Klea McKenna, based in San Francisco, is a photographer who creates really interesting & innovative works, through an engagement with the materiality of analogue photography. She "explores human perceptions and representations of nature, and photography's unique ability to either conform or disarm those perceptions." I really love the experimentation with film photography's unpredictable qualities, resulting in works that blur the lines between reality and fantasy, art and photography.

VISIT: In The Make


^ In April of 2009 a family home in rural Vermont burned to the ground. Fifteen months later I walked through the charred foundation and found a family photo album and a box of snapshots that had melted into a dark mass. Locals told me that that after the fire, the family had moved away and what was left there had lain exposed to the snow, rain and heat of several seasons. The object I found was a palimpsest of otherworldly patterns and colors. Nearly all recognizable imagery (the very purpose of snapshots) had dissolved, leaving an intricate visual record of the elements, chaos and loss.

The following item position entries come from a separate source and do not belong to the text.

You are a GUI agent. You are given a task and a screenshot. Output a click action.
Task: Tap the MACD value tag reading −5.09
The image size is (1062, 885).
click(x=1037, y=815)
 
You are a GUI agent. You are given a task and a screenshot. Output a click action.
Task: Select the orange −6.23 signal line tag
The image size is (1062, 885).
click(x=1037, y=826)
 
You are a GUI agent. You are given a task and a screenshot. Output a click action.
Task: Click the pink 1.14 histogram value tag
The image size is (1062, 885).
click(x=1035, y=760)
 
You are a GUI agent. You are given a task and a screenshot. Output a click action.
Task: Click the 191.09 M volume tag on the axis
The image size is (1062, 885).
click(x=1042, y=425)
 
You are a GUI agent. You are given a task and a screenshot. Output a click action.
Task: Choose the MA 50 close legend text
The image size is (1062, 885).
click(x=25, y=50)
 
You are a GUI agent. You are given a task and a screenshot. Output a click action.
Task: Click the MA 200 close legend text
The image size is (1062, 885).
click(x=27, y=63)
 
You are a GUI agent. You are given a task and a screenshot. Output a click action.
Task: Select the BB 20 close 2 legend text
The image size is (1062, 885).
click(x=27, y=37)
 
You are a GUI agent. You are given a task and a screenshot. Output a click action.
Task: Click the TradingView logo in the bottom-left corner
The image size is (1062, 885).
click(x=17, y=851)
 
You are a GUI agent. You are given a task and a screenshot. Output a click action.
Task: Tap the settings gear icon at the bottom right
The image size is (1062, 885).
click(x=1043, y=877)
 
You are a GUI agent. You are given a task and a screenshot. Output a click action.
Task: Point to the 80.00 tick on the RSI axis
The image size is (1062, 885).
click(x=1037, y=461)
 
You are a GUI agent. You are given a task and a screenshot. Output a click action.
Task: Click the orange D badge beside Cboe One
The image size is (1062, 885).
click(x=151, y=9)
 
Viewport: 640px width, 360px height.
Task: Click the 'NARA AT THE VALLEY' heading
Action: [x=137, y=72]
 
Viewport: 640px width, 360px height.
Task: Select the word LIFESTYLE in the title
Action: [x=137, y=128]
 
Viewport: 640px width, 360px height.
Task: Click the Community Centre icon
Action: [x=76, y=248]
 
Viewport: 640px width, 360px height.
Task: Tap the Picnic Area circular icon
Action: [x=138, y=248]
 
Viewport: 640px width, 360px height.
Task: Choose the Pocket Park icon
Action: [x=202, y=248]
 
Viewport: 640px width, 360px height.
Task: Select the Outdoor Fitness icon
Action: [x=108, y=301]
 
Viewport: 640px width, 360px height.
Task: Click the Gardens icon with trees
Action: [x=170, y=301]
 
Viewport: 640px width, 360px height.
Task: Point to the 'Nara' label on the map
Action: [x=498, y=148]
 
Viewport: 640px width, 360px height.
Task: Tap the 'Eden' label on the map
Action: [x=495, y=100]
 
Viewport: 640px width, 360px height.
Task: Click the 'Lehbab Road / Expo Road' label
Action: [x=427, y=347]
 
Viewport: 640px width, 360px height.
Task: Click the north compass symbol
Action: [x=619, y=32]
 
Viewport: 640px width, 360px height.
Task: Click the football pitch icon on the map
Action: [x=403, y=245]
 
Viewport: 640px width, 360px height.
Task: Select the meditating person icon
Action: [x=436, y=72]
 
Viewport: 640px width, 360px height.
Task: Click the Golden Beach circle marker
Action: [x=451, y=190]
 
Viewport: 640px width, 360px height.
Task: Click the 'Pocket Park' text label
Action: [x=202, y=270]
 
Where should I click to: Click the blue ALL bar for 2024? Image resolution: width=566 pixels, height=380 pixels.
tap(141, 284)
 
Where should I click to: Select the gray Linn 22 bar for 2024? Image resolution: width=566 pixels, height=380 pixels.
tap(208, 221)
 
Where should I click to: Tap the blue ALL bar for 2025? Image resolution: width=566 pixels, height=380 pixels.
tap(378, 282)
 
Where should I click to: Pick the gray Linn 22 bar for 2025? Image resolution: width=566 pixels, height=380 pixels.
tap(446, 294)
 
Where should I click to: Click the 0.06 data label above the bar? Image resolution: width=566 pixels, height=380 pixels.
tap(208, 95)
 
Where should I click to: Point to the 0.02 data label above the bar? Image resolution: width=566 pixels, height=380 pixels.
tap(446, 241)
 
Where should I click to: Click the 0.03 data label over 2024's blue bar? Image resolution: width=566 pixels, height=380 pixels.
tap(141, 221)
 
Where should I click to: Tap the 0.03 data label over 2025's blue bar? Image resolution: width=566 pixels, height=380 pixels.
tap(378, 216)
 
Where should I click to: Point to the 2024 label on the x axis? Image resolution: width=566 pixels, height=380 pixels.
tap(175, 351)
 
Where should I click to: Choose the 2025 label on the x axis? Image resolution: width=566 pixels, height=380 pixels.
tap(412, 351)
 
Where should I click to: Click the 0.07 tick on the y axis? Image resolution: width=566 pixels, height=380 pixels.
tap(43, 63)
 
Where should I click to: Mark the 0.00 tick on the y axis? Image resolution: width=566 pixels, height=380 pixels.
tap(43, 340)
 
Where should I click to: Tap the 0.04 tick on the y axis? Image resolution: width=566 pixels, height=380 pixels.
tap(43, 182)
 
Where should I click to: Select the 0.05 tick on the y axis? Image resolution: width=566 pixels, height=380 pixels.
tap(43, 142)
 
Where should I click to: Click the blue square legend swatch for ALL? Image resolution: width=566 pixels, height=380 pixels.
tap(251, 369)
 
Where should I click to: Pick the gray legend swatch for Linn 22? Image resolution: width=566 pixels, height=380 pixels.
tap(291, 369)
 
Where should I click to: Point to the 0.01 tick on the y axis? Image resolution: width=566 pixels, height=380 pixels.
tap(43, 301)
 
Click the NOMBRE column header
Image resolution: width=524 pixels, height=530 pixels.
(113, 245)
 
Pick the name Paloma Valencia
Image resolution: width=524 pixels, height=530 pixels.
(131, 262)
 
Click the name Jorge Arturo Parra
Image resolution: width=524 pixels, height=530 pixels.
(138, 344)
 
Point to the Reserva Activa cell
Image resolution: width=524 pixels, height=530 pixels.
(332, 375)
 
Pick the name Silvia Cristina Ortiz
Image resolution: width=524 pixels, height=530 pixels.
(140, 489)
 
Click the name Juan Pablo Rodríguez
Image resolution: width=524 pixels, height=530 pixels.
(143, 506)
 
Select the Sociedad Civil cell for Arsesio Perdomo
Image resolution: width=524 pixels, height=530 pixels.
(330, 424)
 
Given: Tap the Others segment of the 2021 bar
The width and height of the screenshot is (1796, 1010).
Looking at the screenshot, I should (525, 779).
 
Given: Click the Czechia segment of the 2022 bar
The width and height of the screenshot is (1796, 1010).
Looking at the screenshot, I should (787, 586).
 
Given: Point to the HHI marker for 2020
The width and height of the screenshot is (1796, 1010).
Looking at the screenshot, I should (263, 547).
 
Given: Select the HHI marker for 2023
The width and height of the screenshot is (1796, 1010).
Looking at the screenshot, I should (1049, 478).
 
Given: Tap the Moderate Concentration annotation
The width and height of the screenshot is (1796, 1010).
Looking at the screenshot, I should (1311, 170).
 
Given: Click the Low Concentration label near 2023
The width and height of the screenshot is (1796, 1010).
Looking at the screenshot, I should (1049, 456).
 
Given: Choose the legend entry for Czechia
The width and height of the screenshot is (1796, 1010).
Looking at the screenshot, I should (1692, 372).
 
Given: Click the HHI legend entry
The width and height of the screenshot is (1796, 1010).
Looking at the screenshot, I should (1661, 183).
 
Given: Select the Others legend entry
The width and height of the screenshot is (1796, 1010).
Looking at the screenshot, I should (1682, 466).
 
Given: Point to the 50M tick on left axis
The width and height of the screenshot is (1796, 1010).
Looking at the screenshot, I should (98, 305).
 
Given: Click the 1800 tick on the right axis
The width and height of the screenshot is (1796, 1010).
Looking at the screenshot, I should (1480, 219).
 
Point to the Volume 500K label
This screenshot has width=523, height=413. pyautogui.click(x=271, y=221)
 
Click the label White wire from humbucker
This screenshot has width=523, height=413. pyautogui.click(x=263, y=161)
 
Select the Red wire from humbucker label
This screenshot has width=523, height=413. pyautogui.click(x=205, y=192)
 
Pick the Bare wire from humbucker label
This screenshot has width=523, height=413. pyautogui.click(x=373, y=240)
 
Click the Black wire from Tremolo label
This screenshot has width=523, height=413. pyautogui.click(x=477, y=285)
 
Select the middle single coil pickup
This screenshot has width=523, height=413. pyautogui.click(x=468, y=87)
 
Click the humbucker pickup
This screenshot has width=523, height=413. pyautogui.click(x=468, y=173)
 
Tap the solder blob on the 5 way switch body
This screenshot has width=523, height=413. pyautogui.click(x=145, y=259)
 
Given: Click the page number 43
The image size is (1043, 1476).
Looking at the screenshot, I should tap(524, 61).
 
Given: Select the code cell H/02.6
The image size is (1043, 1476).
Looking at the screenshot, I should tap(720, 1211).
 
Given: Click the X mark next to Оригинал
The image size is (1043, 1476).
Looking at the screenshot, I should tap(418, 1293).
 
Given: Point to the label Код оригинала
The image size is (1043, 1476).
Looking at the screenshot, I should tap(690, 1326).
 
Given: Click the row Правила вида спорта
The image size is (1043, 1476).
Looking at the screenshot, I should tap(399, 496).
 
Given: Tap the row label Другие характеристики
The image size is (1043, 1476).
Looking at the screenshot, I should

Slowly, I separated each snapshot from the mass and spread them out across the table like artifacts from some future archaeological dig. The paradox of intimacy and abstraction embedded in each 4x6 sheet begged to be decoded. In photography, the “latent image” refers to an image that has been recorded, but is not yet visible, still holding the potential for meaning. But how do we talk about an image that, once visible, has receded into it’s own materiality; the rippling, cracked emulsion of a color photograph? The production of chromogenic photographs is now in rapid decline, but for decades we have depended on this material to record, rewrite and memorialize our lives. Through one destructive, albeit common, event these familiar images have been transformed into bizarre microcosmic landscapes shaped by their own chaotic material logic. This disruption interrogates our collective dependency on a very unstable medium and suggests it’s unlikely, transformative power.




Slow Burn





The Butterfly Hunter ~ A collection of McKenna's father's butterfly collection she inherited, unopened since they had been captured, each butterfly was still meticulously labeled and wrapped up in an array of magazine, newspaper, letter and notebook pages. The instinct to preserve something often means that we can covet it and keep it hidden away, but the objects can exert their will on us and preservation becomes a burden so, rather than covet her father's collection, she decided to give away every piece to gallery visitors. The act of scattering these images was meant to diffuse the responsibility of preservation and to give the objects a second life; instilling a trust in the collective.

McKenna makes an interesting observation about our inherent desire for quantity in the accumulation of an archive or collection. "In the aftermath of loss, both personal and cultural, we gather up the objects and traces left behind, compile and examine them as though these material things can tell us something about what has happened to us. Perhaps this impulse is a way of taking inventory of our loss, measuring, through objects, the size of the void."